- _PROBLEM_:
Search the entries below for the word "computer" and copy each line that has it.

◇ ◇ ◇ ◇ ◇ ◇ ◇

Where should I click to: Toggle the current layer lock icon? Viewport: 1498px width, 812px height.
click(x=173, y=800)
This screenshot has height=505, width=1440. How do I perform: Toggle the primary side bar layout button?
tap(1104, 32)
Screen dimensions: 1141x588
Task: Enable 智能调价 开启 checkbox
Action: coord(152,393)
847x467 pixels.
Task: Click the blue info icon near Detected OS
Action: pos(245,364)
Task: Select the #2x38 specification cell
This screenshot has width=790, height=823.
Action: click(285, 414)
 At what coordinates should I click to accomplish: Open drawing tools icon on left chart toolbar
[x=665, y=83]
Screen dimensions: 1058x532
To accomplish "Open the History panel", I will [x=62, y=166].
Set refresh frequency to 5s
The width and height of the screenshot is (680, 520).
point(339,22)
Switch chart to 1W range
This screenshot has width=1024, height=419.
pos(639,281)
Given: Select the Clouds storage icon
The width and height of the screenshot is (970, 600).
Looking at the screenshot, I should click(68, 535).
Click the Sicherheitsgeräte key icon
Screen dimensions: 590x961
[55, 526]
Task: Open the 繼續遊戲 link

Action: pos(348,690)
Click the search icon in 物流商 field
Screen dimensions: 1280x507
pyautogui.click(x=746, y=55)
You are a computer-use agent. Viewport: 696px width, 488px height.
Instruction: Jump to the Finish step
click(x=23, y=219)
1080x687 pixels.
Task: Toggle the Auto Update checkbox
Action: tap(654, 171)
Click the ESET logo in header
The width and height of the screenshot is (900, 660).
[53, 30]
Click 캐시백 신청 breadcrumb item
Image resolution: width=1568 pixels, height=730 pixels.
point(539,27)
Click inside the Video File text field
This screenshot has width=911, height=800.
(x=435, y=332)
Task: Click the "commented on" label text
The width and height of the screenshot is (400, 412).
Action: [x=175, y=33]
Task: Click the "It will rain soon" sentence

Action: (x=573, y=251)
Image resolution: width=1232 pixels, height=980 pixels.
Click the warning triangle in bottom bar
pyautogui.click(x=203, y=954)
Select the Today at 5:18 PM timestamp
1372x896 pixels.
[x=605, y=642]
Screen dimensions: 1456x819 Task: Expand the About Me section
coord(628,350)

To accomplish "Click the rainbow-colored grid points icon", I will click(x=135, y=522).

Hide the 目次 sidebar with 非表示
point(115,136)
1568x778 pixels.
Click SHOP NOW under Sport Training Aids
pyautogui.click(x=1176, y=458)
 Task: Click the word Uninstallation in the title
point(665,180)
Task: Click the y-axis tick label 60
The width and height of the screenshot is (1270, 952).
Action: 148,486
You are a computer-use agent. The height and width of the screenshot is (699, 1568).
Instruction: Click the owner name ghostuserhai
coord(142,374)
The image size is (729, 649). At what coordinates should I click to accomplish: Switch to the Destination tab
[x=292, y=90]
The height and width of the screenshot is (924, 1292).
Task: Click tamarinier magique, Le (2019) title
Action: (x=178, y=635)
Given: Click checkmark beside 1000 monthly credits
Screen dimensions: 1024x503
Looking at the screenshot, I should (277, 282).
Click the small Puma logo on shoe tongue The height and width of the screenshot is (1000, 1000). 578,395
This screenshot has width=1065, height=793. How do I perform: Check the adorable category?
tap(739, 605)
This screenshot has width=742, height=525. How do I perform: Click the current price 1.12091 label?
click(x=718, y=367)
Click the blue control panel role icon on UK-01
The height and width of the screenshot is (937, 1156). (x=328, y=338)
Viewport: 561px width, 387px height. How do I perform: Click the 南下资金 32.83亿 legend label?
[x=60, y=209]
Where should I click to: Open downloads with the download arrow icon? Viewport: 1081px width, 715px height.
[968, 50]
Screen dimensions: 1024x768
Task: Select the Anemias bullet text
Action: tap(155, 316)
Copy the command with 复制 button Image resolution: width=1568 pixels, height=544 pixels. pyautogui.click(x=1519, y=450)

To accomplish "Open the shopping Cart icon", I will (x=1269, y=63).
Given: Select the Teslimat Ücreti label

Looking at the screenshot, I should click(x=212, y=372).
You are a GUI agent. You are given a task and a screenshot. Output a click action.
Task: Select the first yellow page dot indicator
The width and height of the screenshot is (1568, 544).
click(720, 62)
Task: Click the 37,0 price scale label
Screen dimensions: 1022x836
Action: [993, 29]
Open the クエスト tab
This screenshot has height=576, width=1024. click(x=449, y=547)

◇ ◇ ◇ ◇ ◇ ◇ ◇

- _OUTPUT OF THE EXERCISE_:
You are a computer-use agent. Viewport: 696px width, 488px height.
You are a computer-use agent. The height and width of the screenshot is (699, 1568).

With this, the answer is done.